BERLINALE Forum - The Stoolpigeon (Xian Ren)

08.02.2011

Der Informant

Dante Lam ist ein Regisseur, der sich treu bleibt. Soviel muss zum Lob seines Actionthrillers The Stoolpigeon gesagt werden. Wer schon einmal ein Werk des auf harte Reißer spezialisierten chinesischen Erfolgsregisseurs gesehen hat – etwa auf einer vergangenen Berlinale im gleichen Kino im gleichen Saal im Berlinale Forum (der gleichen Sektion) – erlebt ein zweistündiges cineastisches Déja-vu. So erging es LIDA BACH.

 

Schon in den ersten Filmminuten wird eine der Nebenfiguren – der Nebenfiguren, die Lam als so nebensächlich empfindet, dass er sie so nebenbei niedermachen lässt – auf mörderische Weise mit einem Hackmesser gepiesackt. Was im amerikanischen Actionfilm für Schusswaffen gilt, gilt im Hongkong-Kino augenscheinlich für Schneidwerkzeuge: Das Messer kann nicht groß genug sein. Vermutlich winkt manchem der Schurken nach der Gangsterlaufbahn eine Karriere als Sushi-Koch.
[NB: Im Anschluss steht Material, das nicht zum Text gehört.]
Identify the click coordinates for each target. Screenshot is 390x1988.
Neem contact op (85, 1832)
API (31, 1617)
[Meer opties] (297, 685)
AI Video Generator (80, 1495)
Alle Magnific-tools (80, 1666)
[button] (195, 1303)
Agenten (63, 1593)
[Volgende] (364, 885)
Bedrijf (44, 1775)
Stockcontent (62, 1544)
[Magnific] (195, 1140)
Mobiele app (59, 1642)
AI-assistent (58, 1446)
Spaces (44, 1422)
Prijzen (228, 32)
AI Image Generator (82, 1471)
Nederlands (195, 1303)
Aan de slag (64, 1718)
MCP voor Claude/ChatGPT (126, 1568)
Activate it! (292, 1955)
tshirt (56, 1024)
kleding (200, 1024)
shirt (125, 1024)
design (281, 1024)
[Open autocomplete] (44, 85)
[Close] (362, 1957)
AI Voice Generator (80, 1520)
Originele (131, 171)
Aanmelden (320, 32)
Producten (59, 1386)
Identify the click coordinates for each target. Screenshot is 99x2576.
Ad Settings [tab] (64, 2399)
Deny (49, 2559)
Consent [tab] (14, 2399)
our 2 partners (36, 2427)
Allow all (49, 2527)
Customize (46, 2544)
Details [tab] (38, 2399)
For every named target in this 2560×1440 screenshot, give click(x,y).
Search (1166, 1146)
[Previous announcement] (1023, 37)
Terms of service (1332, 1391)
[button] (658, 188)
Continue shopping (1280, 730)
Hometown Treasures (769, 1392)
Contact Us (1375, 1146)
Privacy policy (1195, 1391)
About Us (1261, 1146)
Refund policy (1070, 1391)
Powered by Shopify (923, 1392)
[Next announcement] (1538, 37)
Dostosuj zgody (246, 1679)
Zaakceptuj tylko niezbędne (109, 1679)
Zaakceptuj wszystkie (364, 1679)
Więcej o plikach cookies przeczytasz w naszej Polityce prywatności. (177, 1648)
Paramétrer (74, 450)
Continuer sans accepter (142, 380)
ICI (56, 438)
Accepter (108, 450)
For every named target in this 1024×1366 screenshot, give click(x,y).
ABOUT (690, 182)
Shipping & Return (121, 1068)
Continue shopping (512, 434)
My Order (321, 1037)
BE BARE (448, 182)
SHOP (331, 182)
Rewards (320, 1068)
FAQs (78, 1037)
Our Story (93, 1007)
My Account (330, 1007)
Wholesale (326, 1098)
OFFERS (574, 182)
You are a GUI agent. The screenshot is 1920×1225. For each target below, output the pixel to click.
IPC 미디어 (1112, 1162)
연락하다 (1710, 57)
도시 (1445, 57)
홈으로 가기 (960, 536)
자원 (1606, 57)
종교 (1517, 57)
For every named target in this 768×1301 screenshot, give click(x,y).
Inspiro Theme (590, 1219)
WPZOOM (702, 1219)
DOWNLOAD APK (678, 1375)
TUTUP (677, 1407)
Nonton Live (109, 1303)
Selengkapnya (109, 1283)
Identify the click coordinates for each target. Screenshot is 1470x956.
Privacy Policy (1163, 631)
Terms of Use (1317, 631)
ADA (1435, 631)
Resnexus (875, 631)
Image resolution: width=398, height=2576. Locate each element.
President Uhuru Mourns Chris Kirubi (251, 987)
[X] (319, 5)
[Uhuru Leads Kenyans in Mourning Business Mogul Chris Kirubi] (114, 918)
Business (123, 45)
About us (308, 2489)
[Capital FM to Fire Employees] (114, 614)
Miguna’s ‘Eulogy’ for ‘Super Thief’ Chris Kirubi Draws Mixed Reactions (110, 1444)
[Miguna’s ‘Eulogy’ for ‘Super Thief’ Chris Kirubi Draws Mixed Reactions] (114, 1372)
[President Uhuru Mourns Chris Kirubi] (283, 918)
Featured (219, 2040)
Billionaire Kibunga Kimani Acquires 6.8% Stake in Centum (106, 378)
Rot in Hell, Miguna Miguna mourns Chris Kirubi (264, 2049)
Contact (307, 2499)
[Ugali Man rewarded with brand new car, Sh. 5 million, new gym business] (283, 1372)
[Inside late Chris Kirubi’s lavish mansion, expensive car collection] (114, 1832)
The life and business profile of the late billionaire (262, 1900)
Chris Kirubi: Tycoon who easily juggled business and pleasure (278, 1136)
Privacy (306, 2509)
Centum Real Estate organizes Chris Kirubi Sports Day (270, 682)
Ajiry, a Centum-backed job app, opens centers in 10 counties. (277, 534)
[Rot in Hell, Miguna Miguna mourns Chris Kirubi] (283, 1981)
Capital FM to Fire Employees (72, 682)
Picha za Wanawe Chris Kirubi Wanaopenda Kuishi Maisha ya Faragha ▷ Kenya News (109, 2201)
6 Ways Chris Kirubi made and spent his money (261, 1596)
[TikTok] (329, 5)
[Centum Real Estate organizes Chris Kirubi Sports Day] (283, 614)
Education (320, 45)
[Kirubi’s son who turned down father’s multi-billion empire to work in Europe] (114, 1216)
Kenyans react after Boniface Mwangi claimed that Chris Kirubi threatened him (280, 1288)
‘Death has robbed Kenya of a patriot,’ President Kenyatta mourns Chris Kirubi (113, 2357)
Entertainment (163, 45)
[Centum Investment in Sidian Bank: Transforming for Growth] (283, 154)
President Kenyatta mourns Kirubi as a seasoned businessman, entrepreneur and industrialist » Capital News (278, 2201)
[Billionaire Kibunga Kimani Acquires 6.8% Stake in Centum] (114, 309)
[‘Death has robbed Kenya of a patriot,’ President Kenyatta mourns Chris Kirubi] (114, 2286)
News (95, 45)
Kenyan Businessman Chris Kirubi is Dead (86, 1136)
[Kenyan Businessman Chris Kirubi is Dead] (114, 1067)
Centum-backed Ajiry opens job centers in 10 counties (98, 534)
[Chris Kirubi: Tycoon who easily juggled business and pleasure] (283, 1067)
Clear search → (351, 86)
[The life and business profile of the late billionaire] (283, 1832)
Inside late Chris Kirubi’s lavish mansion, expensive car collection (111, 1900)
Die Bösewichte sind in The Stoolpigeon so klar und unzweideutig definiert wie es asiatischen Filmschurken wohl zuletzt in Yellow Peril widerfuhr.

 

Dante Lams Inferno

Der englische Titel bezeichnet die Vögelchen, die in Thrillern anderen Charakteren die für die Spannung essentiellen Informationen zuzwitschern. Ihr Prototyp ist der flüsternde Typ im Trenchcoat aus der Sesamstraße. Das Exemplar, dass zu Filmbeginn vor den Augen Don Lees (Nick Cheung) gerupft wird, ist einer der Lockvögel, mit denen der Polizeiinspektor regelmäßig arbeitet. Ebenso regelmäßig fliegen Lees Informanten auf. Dass seien Dinge, mit denen man als Cop fertig werden müsse, philosophiert Lee bei einem Drink in einer stilvoll schummerigen Bar. Um Gangster Barbarian (Lu Yi) zu fassen, setzt er den jungen Ghost (Nicholas Tse) auf ihn an, der so die Millionenschulden seines Vaters decken und seine Schwester von ihrem Zuhälter (Tony Ho) freikaufen will.

 

Ghost und Barbarian sind nicht die einzigen lustigen Spitznamen. Es gibt noch Jabber, Santas Little Helper und eine Cher. Nicht nur sein überdeutliches Faible für Hieb- und Stichwaffen, verwickelte Handlungsstränge und meist tierische Spitznamen pflegt der chinesische Filmemacher. Um seine Stammschauspieler sorgt er sich genauso. 2009 präsentierte er im Forum der Berlinale seinen Gangsterstreifen Beast Stalker. Fast alle Darsteller daraus feiern nun auf der Leinwand ein blutig-kriminelles Wiedersehen. Noch vor Beast Stalker war das Drehbuch zu The Stoolpigeon fertig. Beide Werke basieren auf der gleichen Recherchearbeit Lams.

 

So vernichtend wie sie vielleicht klingt, ist diese Filmkritik nicht. Als schnörkelloses Actionwerk, das sämtliche Konventionen des Genres einhält, erfüllt The Stoolpigeon alle Erwartungen an asiatische Action-Unterhaltung. The Stoolpigeon wäre ein gelungener Beitrag, wäre die Berlinale das AOF (Action on Film International Filmfestival). Ist sie aber nicht. Nur hat es Dante Lam noch kein Vogel gezwitschert ...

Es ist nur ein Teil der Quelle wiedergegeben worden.